Centrafrique : le canadien CVMR décroche un méga-contrat minier de 25 ans sur l’uranium, l’or et le coltan


Avant la présidentielle, les autorités du pays ont scellé un accord avec un géant nord-américain des mines. Celui-ci lorgne l’uranium, le coltan, le cuivre, l’or et le nickel du sol centrafricain.

Le groupe canadien Chemical Vapour Metal Refining (CVMR) a annoncé avoir a conclu un accord avec l’État Centrafricain portant sur l’exploration, l’exploitation et le raffinage de ses ressources minières stratégiques (uranium, coltan, cuivre, or et nickel) pour une période de 25 ans. Selon les informations communiquées fin novembre par l’entreprise et confirmées par Bangui, cet accord formalise un protocole de négociation engagé depuis 2023.

Bangui présente ce partenariat public-privé comme une étape déterminante pour renforcer la transformation locale et garantir que les richesses du sous-sol contribuent directement à la croissance économique du pays.

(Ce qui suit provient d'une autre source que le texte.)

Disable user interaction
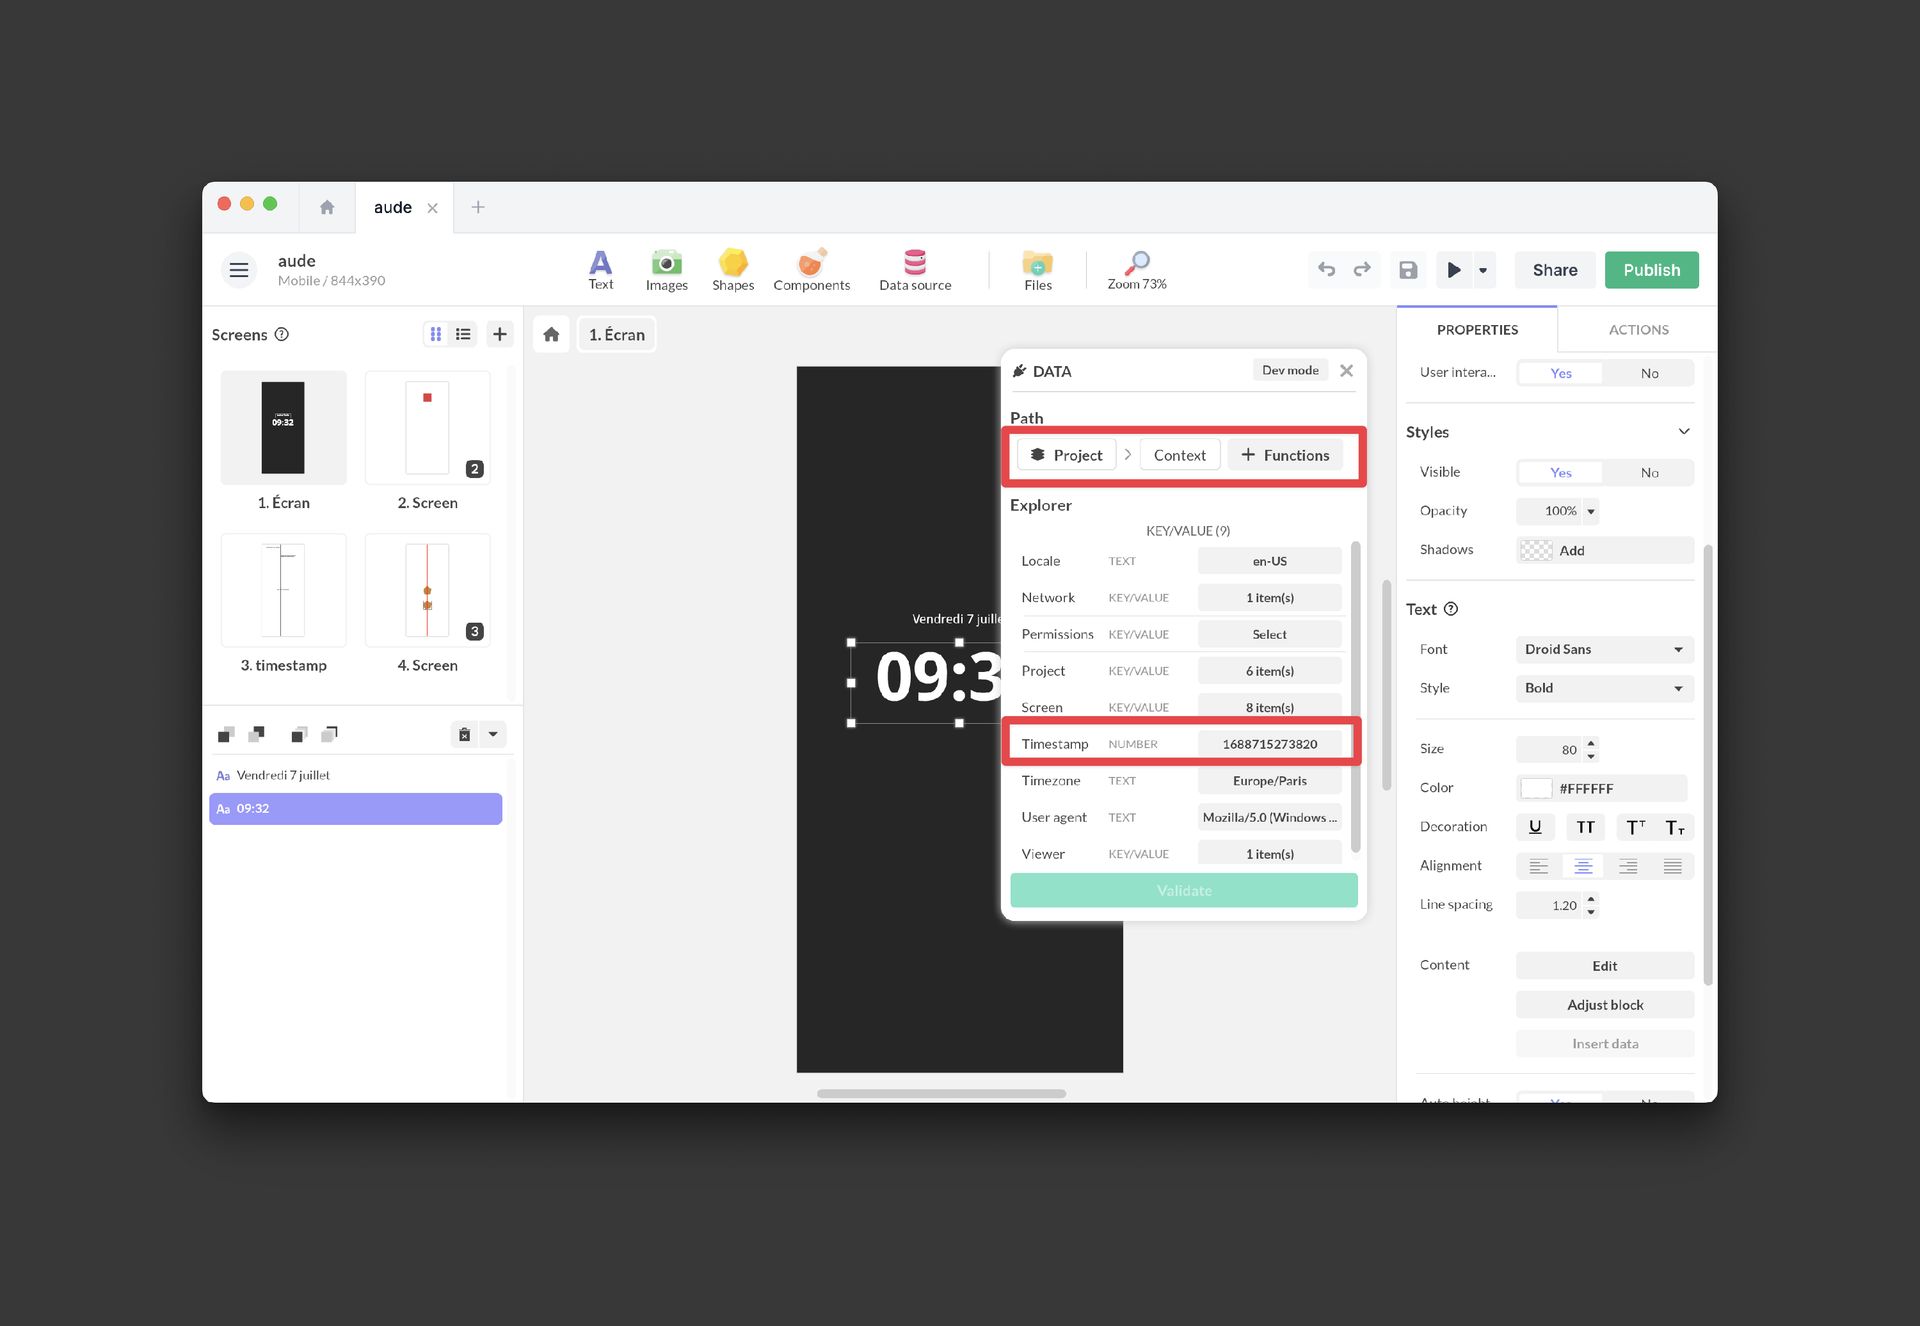The image size is (1920, 1326). [x=1649, y=372]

Les deux Parties ont convenu de l’implémentation de ce méga projet et la valorisation desdits minerais dans les 12 mois suivant la signature de ce partenariat. Le projet prévoit également la construction d’unités de raffinage, le transfert de technologies, la création d’emplois et la mise en place de programmes de formation en lien avec les universités et centres d’enseignement supérieur nationaux.

50 millions de dollars d’investissement

Pour y parvenir, le géant nord-américain des mines avait créé en juin dernier une filiale locale dénommée CVMR Sarl (Centrafrique) pour superviser les activités d’exploration, d’exploitation et de raffinage de l’uranium, du tantale, du niobium, du cuivre, de l’antimoine, du nickel et de l’or. Les opérations d’extraction de l’uranium seront spécifiquement gérées par une filiale américaine, Uranium Power Corporation. Kamran M. Khozan, patron de CVMR a également annoncé avoir engagé des négociations en cours pour lancer un « mécanisme financier dédié » afin de canaliser des capitaux extérieurs une fois les premières découvertes confirmées.

Pour rappel, le potentiel minier du pays reste toutefois difficile à mesurer en raison de la prédominance de l’activité artisanale. D’après le rapport ITIE 2022, la production artisanale d’or atteindrait environ 5 735 tonnes, contre 1 536 tonnes seulement déclarées et exportées par les 26 sociétés formelles recensées. Ces exportations ont généré 31,4 milliards FCFA, illustrant l’ampleur du secteur informel et le manque à gagner pour l’État.